Now...I'm not one for early morning politcal news coverage. I usually don't have time to bother with TV in the morning and rely on the internet when I get a chance. This morning, I stopped to, if only because I had to check the weather. What I found was a rather...unsettling whack across the head.
Now the only news channel I actually watch regularly is MSNBC, and that's mostly only for Keith Olbermann. As such, it's the one I turned to this morning. Of course, watching this morning, and the characterization of the issues, you'd never think this was the same channel of Olbermann and Maddow. The spin, the overt bias and softball, and the overall framing was all for the sake of a singular narrative that they seem to want to run with permanently:
Obama is in trouble, and Democrats need to be afraid. Nearly every single question was framed in 'How did McCain succeed so well?' 'What can McCain do to soothe these voters now that he's in control?', while we got 'What's Obama going to do about his white woman trouble?' 'Does his fundraising worry you?' 'You think he can win without Ohio now?' In other words, they're already making the narrative: Obama can't win, because we say so.
To highlight this, MSNBC had the head of the parties in Ohio due to both candidates canvassing there.
The RNC chair, Jo Anne Davidson, got softballs about how to placate voters on the economy. Her solution? It essentially boiled down to 'Drill Here, Drill Now', and 'Give money to the businesses, not the governments'. For the most part, she was tossed fluff, and was allowed to trot out all the lines necessary. The only real prodding point was pointing out that there was a good Dem registration advantage in Ohio now, and the anchor still ended up turning it into a chance for talking points by asking 'how will you turn that around?'. No critical questions or anything.
In contrast, the DNC chair (whose name I sadly missed) immediately got the question 'Do you think you can win without Ohio?', as if framing the idea that Ohio is totally lost to the Democrats now.
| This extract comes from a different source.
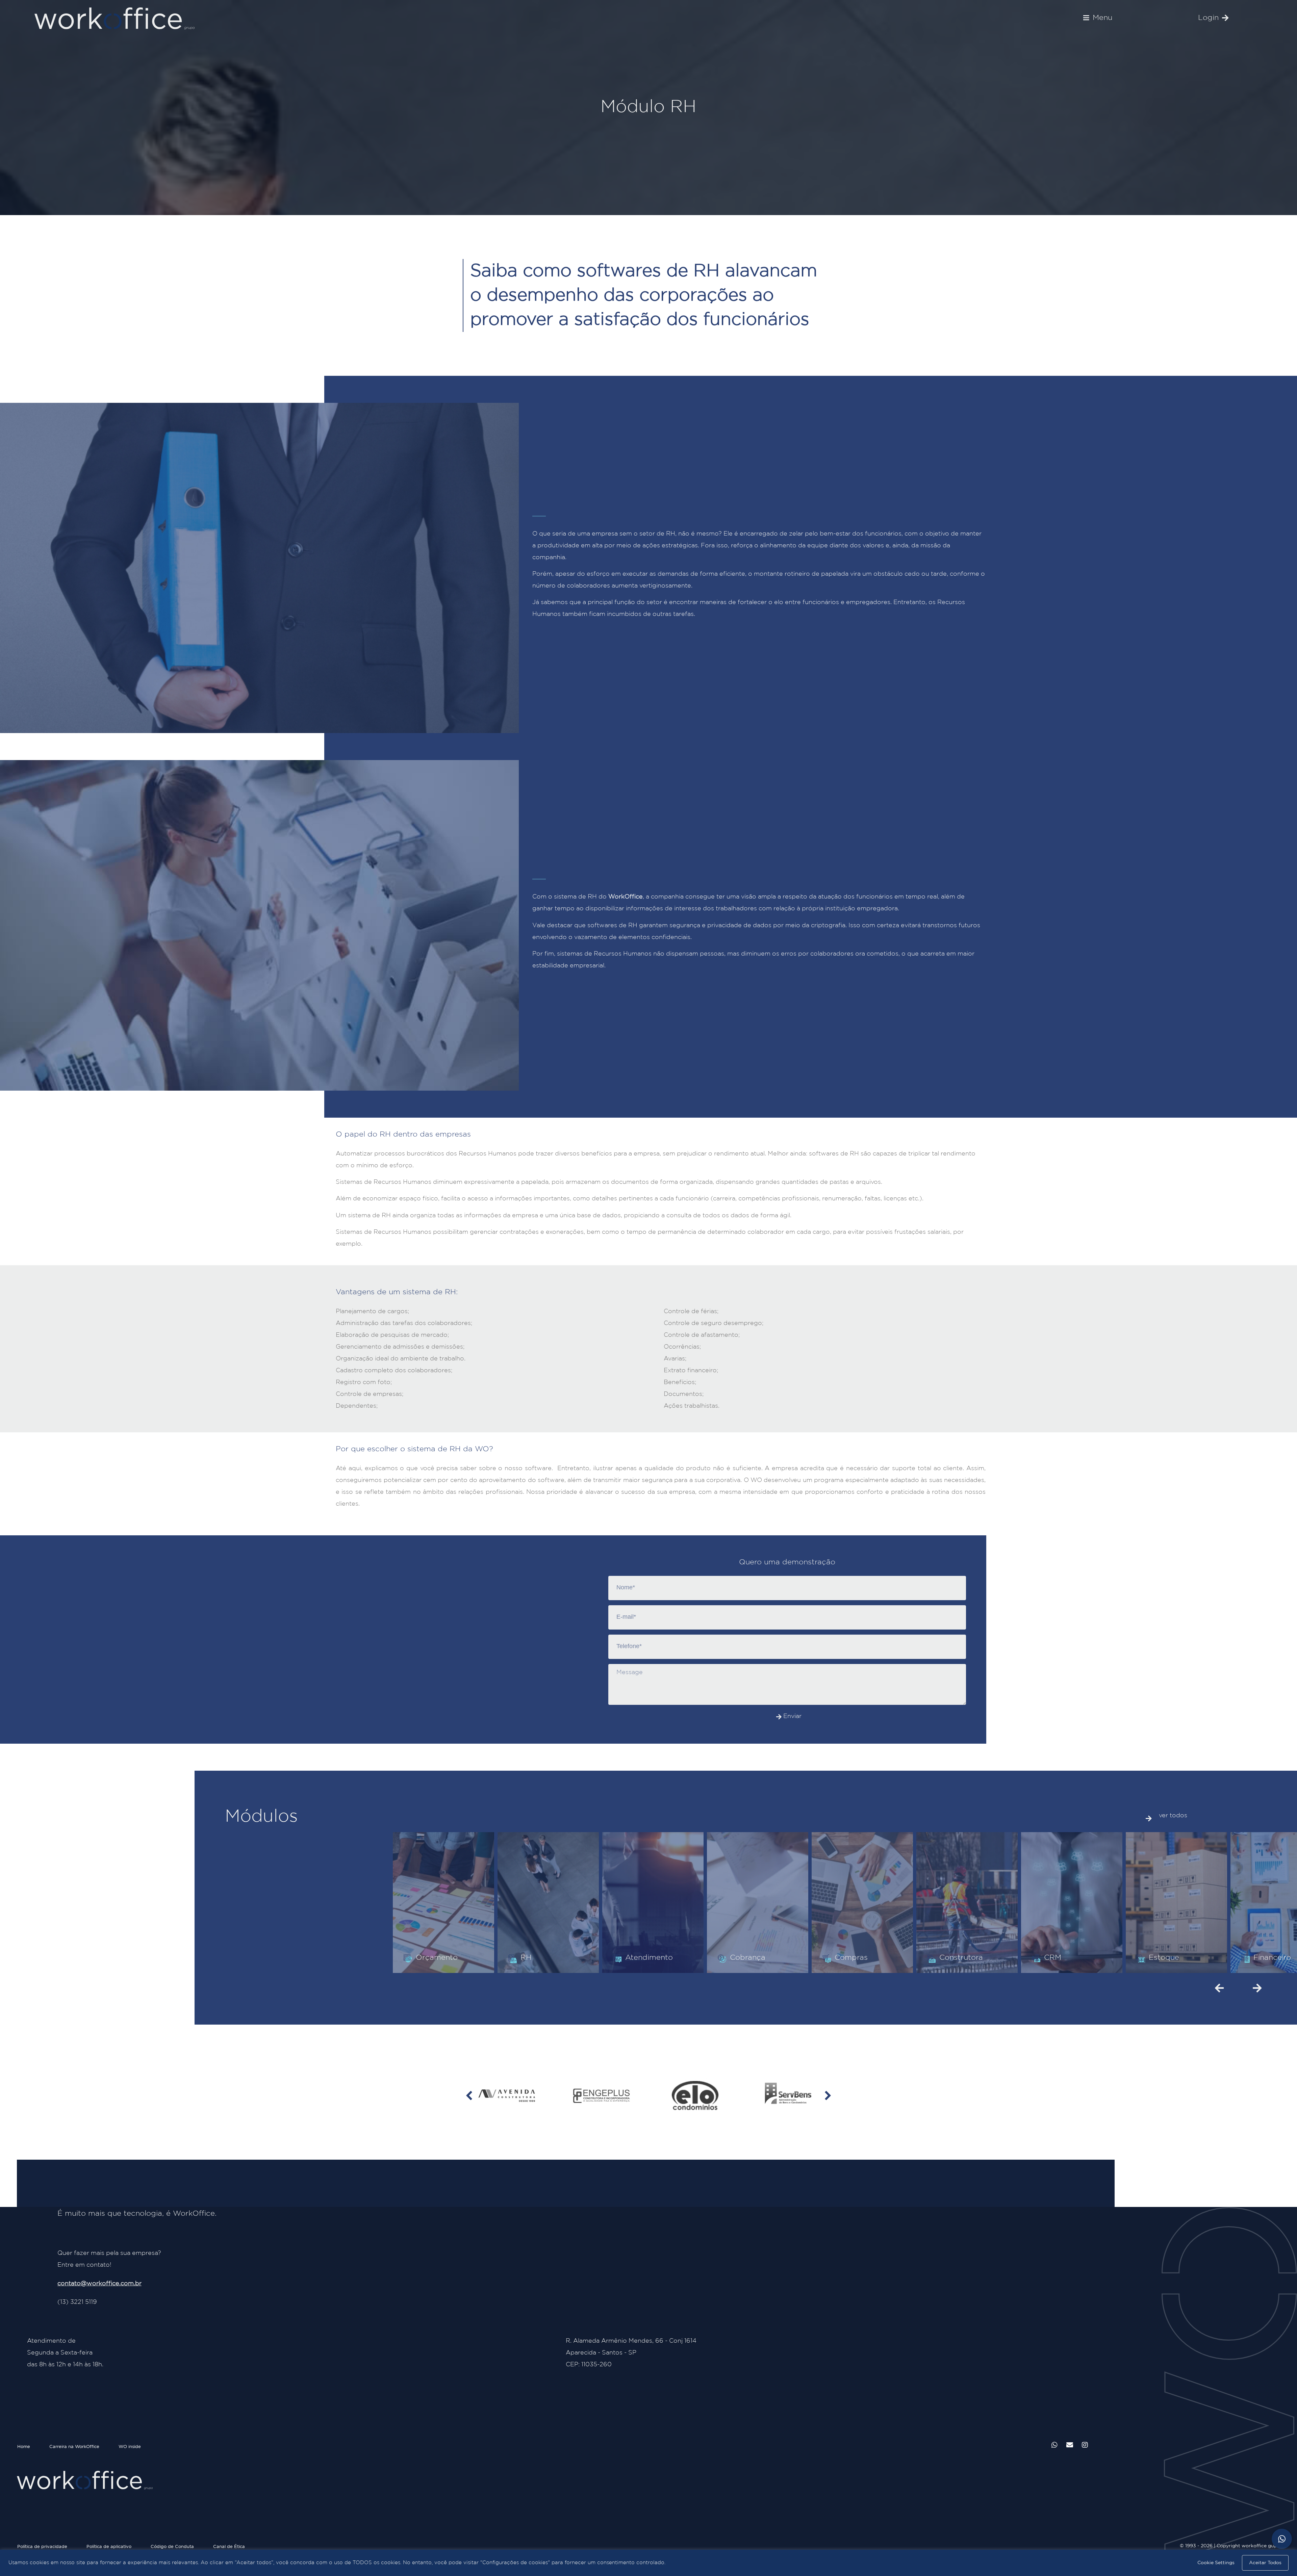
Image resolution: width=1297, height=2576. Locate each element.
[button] (1097, 18)
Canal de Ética (229, 2547)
She ended up asking it twice too, because his first answer wasn't satisfactory. They even brought out the canard that 'Obama lost 83 counties in the primary, how can he win Ohio now?' Nearly every question was to try and push him back on his heels and portray the Democrats as 'weak, ineffectual', essentially screwed.
This was the same even when they had spokesmen on both sides of the party to talk about things. Talking about the polls, the Republican side essentially got 'Why is Palin so good for McCain?' whereas the Democrats got 'So what the hell are you going to do now, huh?'
Even with Mayor Willie Brown, a Democrat, you essentially got crap about 'Let Hillary Clinton go for Palin, because Obama's an elitist candidate, he can't touch Palin'. The frame that Obama is an elitist, and Palin is just too common to touch, it seems to have even gotten internalized by our spokespeople in the media.
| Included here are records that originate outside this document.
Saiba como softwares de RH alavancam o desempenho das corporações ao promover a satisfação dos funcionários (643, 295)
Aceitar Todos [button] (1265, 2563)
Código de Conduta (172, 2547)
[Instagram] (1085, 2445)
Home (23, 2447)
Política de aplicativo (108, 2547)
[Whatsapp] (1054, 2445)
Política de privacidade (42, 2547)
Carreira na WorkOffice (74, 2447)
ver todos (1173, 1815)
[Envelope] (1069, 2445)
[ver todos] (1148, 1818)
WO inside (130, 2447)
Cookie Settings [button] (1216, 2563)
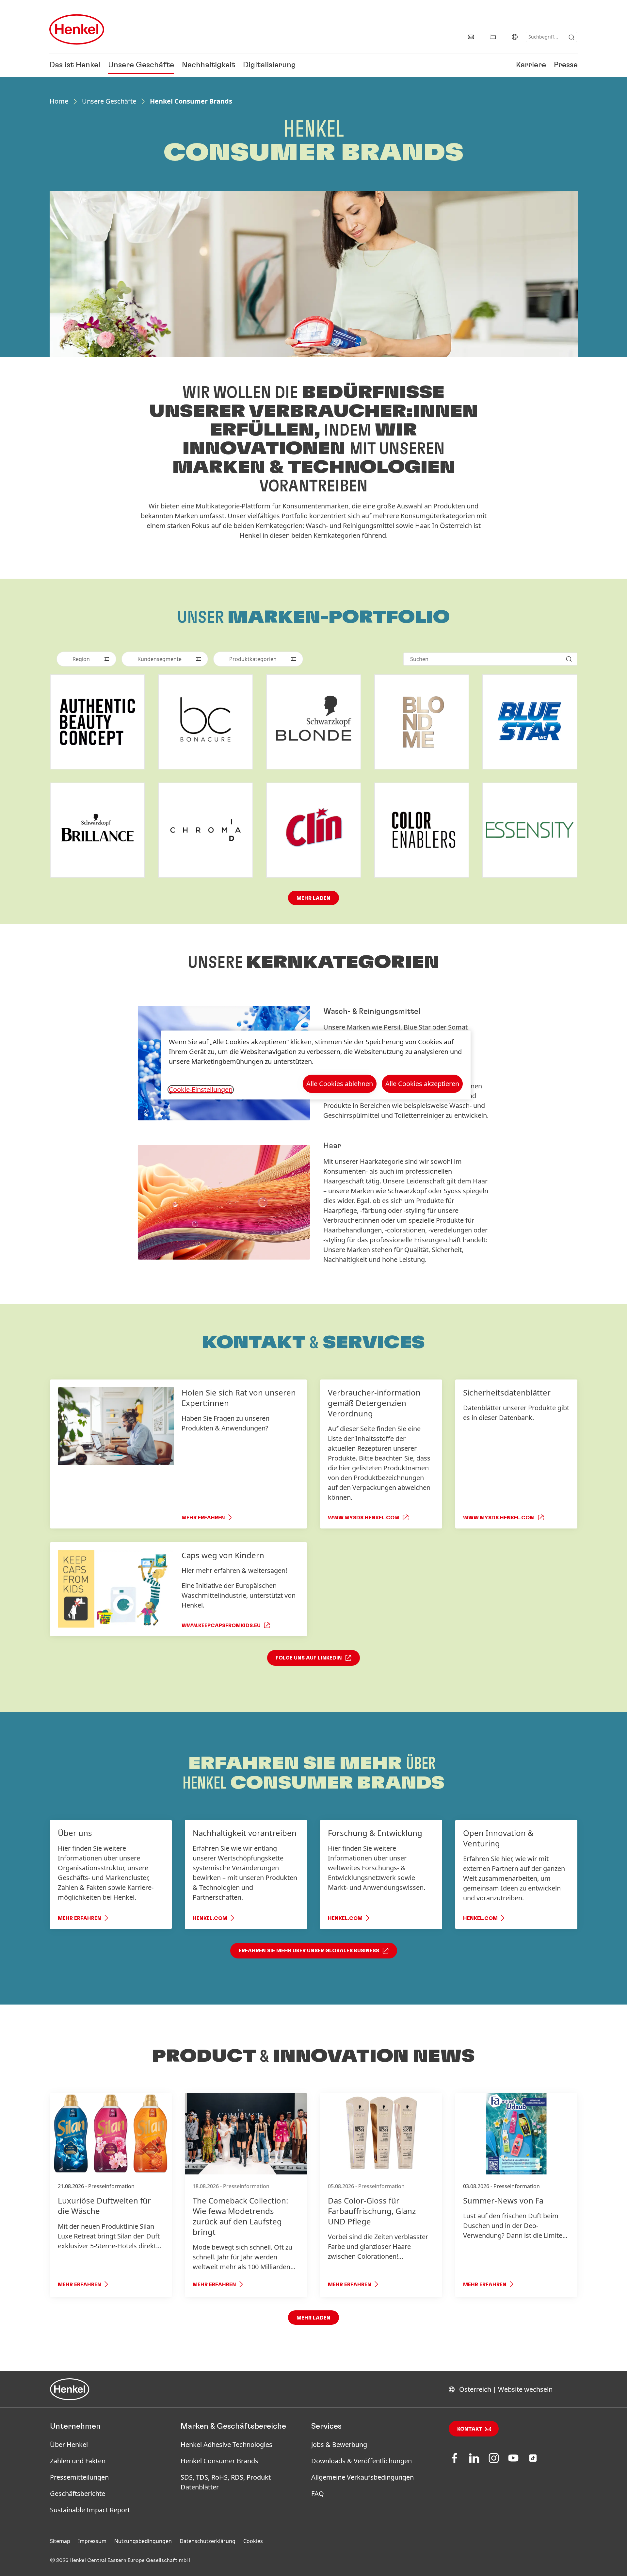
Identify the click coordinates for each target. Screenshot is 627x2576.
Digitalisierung (269, 65)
I mean...this was only one morning's worth of coverage, but it seemed to speak volumes, and it tells me that we have a problem that we need to hit back on. We're massively losing the media narrative, and the polls are only giving the media the excuse to try and further bury Obama's chances.
So....what do we do? How do we beat back the press? How do we try and pull back the narrative?
Unfortunately, there's little we can do nationally, at least as far as the big name channels go, aside from trying to encourage our big names, Olbermann, Maddow, the big blog names like Kos of course, etc., to turn the narrative back toward McCain and Palin's negatives (which is getting woefully undercovered at this rate, at least on a large scale).
Aside from that? Go local. Try and get through on your local media and get the word out. Obama isn't dead, and the land minds for the GOP are there, they just need to be pounded on. Letters to the editor and call-ins, local campaigning and canvassing, get things out through word of mouth.
And as a general piece of advice, for everyone on this side of the aisle, those here, party advocates and spokesmen, simple supporters observing but not quite directly involved in the process: DON'T PANIC. While there is urgency to act, panic does nothing but make it look like we're in further disarray. Like everyone, including Obama just now, said, the ups and downs are always going to be there, and the conventions just finished. The polls will swing down again, and that can be when Obama, the Democrats, we ourselves, can get the foothold to turn back this narrative before it becomes too ingrained. And if we turn to hasty strategies borne from panic, we're more likely to shoot ourselves in the foot through bad attacks rather than help ourselves in any way.
I'm worried, I can't deny that. But right now, we need to push back rather than scatter and fire wildly in hopes we hit something. While we always knew it was gonna be a problem, we gotta keep our eyes forward, and fight this crap when it's coming rather than fret 'Oh, why didn't Obama do this?' 'Why didn't Biden do that?'
We're gonna have to Beat the Press, before the Press beats Us.